L‘Esprit Nouveau
What you see is what you get
Hannah Sophie Dunkelberg’s artwork embodies a certain what ifness, taking the question as a stance. Like what if a painting were a sculpture? And vice versa? Or what if vaguely modernist and digital forms met in a mash-up of styles that knocked both from their pedestals? More tactically, Dunkelberg’s material process seems to be guided by what ifs, particularly in the idiosyncratic sequence of steps she developed to create her wall reliefs. Experimenting with the possibility of a mechanically-produced, inversion of her hand-drawn gesture, Dunkelberg designed a method that involves drawing, wood carving, industrial vacuum forming, plastic molding and car lacquering.
A sense of potentiality remains as palpable in the works as traces of their industriousness. Dunkelberg is hands-on in each step of her process and her work’s initial slickness reveals vestiges of production in bits of glue, impressions from machines or subtle screw marks.
While the Berlin-based and Bonn-born artist can be compellingly situated in a contemporary German context – say with regards to her former professor Manfred Pernice’s vivisections of the formal language of urban and domestic constructions or Jana Euler’s wry jabs at gendered German painting culture – it’s also worth reaching further afield to the Finish Fetish of 1960s Los Angeles to think through Dunkelberg’s seductive sheen. Artists associated with the movement adopted industrial fabrication processes and materials like plastic and enamel to create objects that brushed away boundaries between the handcrafted and machine-made, 2D and 3D and painting and sculpture. Craig Kauffman’s use of vacuum forming technology to make his plastic reliefs and Billy Al Bengston’s adoption of the auto body workshop spray gun as a brush lend Dunkelberg’s material experimentation a West Coast origin story. But she has no hang-up on an immaculate surface and is not after the pristine, taking such a fetish instead as something to poke holes in by (almost) literally doing just that. Where the aforementioned Macho men sought to do away with gesture, Dunkelberg stages a story of its persistence as the line derived from her freehand sketches rises to the surface of her reliefs, like lines of braille or covered tunnels grooved by ants. The scribbles and squiggles themselves occasionally resemble plants or architecture, others verge on decorative patterns or strange hieroglyphics rendered with the quality of line of a finger swiping a screen.
Attuned to the art historical pendulum between gesture and its promise of immediacy on the one hand and the desire for erasure of authorship and its hang-ups on the other, Dunkelberg also taps into a parallel tension between artificiality and authenticity. Such a dynamic is omnipresent in Potsdam, a suburb that holds tightly to its claim to fame as the former summer home of Frederick the Great, but is looser with its mashup of ornate architectural styles from throughout the ages.

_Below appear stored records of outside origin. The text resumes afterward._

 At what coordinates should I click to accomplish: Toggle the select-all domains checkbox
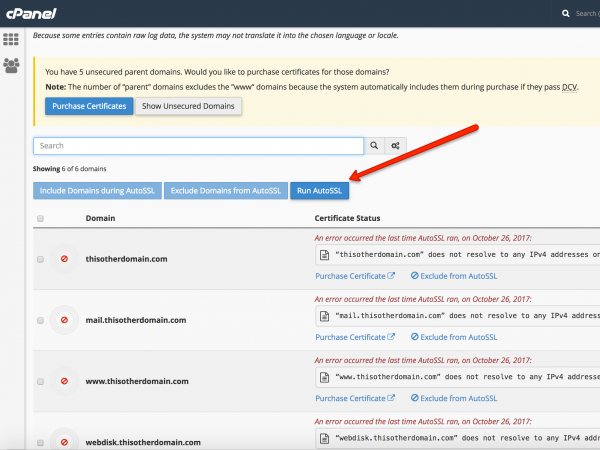click(x=40, y=218)
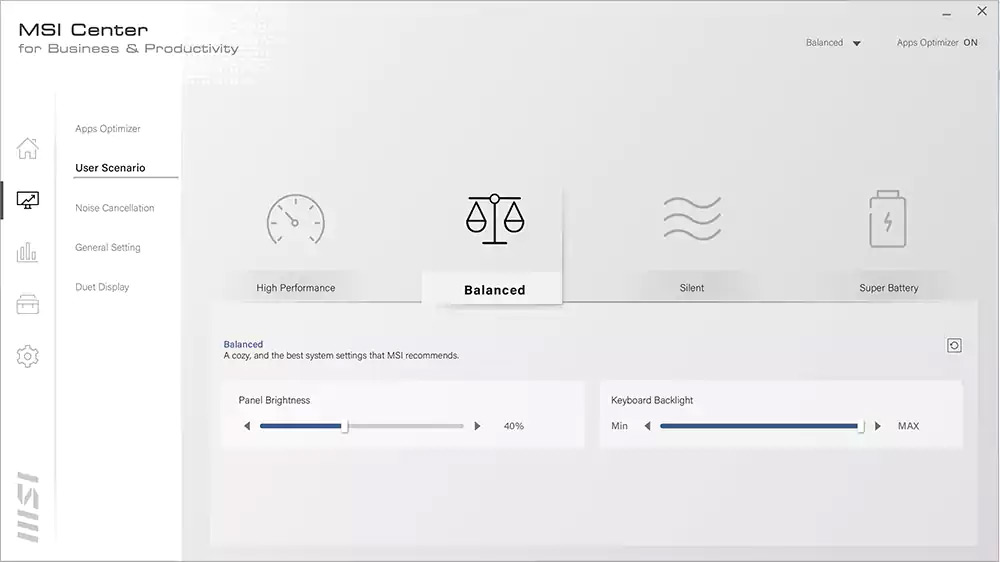Select the High Performance speedometer icon
This screenshot has height=562, width=1000.
point(295,219)
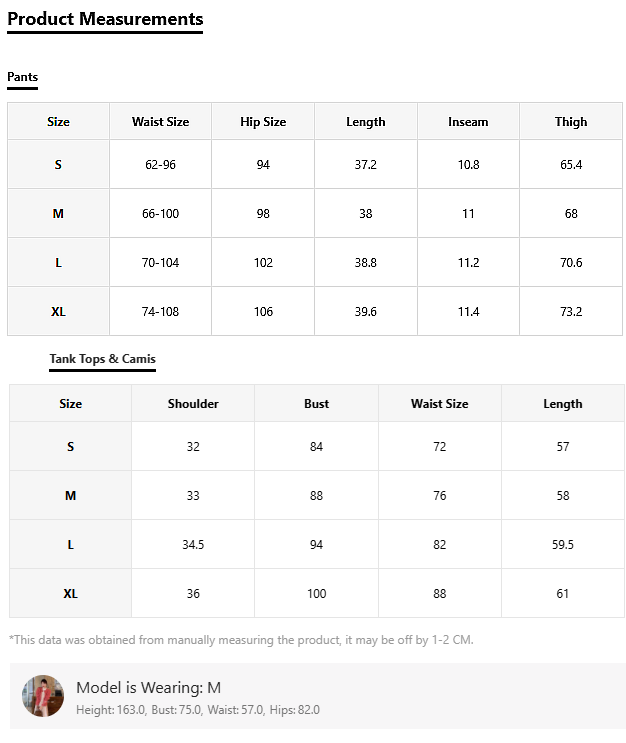Click the Length header in Tank Tops table

[562, 404]
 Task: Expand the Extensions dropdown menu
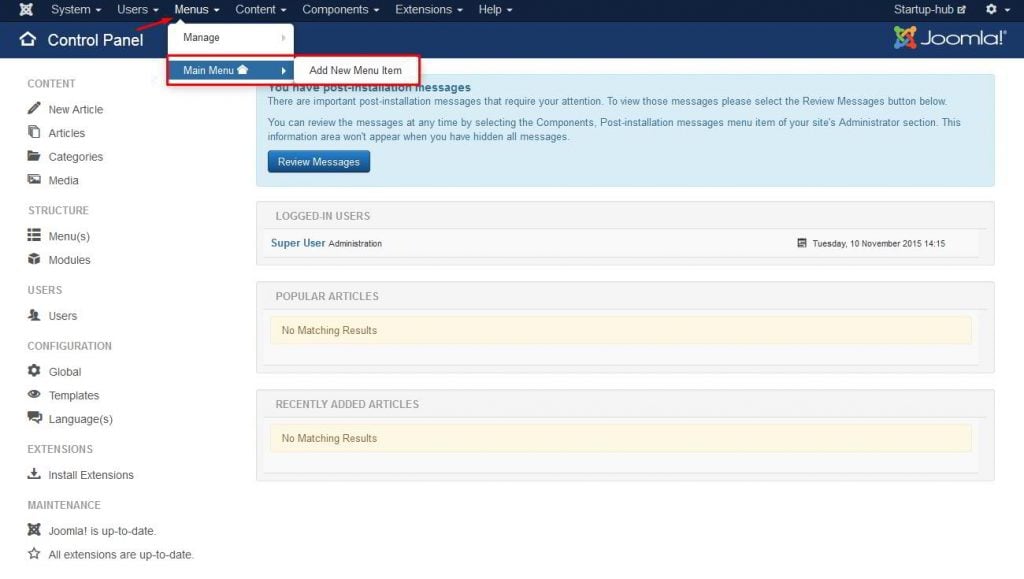pos(428,10)
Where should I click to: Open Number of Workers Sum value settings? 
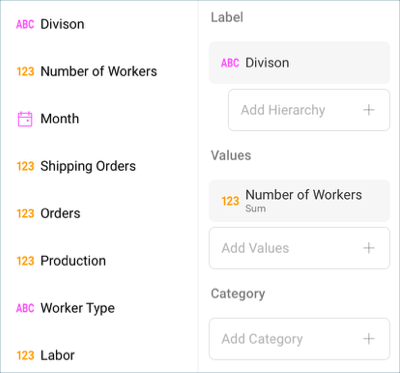click(x=299, y=201)
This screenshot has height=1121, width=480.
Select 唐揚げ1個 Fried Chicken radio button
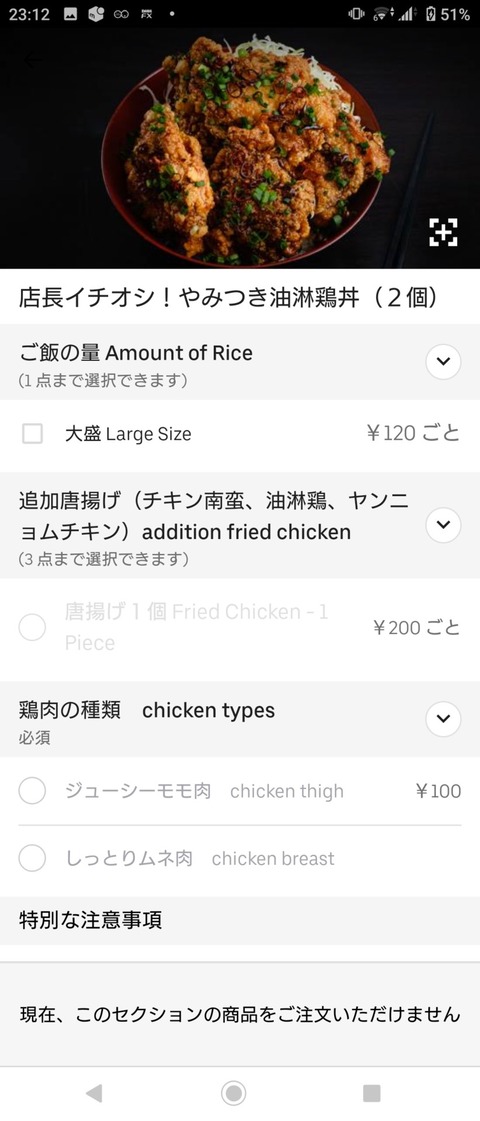point(32,628)
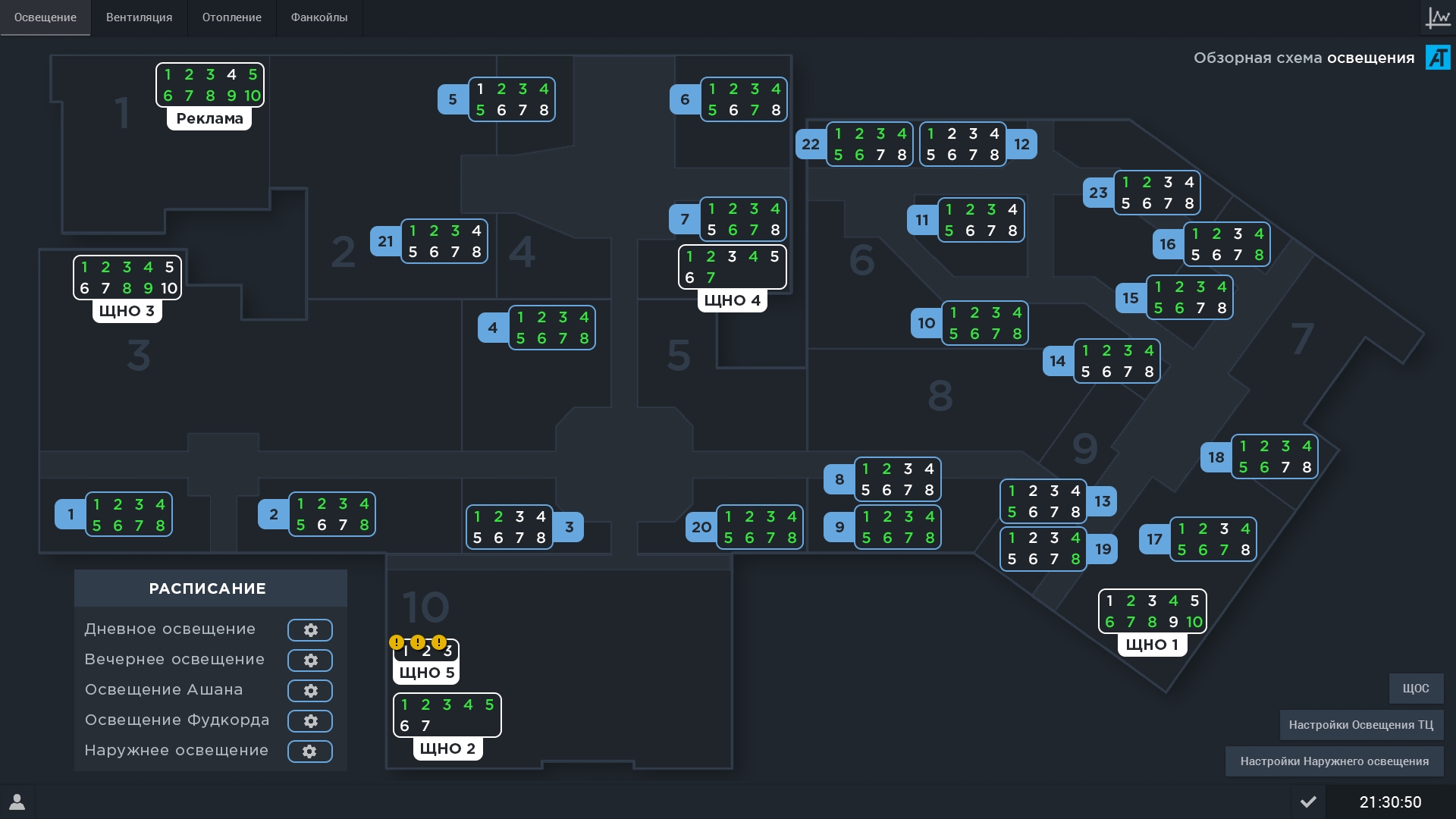Screen dimensions: 1456x819
Task: Toggle lighting group 4 in Реклама panel
Action: pos(231,74)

Against that parade of fake facades, her exhibition L’Esprit Nouveau, at the Kunstraum Potsdam, takes stock of such monumental forms and asks if art is up to the task of throwing a wrench in the machine. That is – drawing attention to the physical forms that surround us (architecture, furniture, the barrage of brands and commodities), the cultural baggage they carry and a collective susceptibility to take this all as a given. Dunkelberg mimics recognisable forms – often vaguely Bourgeois domestic furnishings – and through a brilliant play with material, simultaneously reduces these forms to a suave superficiality and sets in motion a subtle process of transformation. In a series of ovens, for instance, she recreates the essential accessory of a carefully restored, early 20th century Altbau and covers it with a synthetic fiber that conjures hazy associations: is this what Furbys were made of? Or those little dollhouse cat people? In any case, it’s delightfully weird. It’s like it’s all connotation, all fuzzy memory, all surface. Like there is no there, there.

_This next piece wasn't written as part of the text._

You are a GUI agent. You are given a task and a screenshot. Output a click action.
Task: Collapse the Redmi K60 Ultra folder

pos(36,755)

Constructed from interlocking metal rings that look like a cross between handcuffs and a botched sketch of something ornate, a series of lamp sculptures make a similar gesture. Despite the way in which they dangle in space, their physical heft and craggy lines, there is an illusion of flatness about these jagged chandeliers. And as such, a sense in which they are all about surface: shiny, luminous. These lamps also bear a striking resemblance to Giacometti’s lamps that hang at the Kronenhalle bar in Zurich; and it’s perhaps no surprise that driven by her own material experimentation, Dunkelberg inadvertently crafted something in the lineage of this master of sculpture as a process of reduction. But while distilling or paring down is also at the core of Dunkelberg’s practice, it’s in a wholly different vein. It’s cheekier, for one. And willing to ask, what if, what you see is what you get?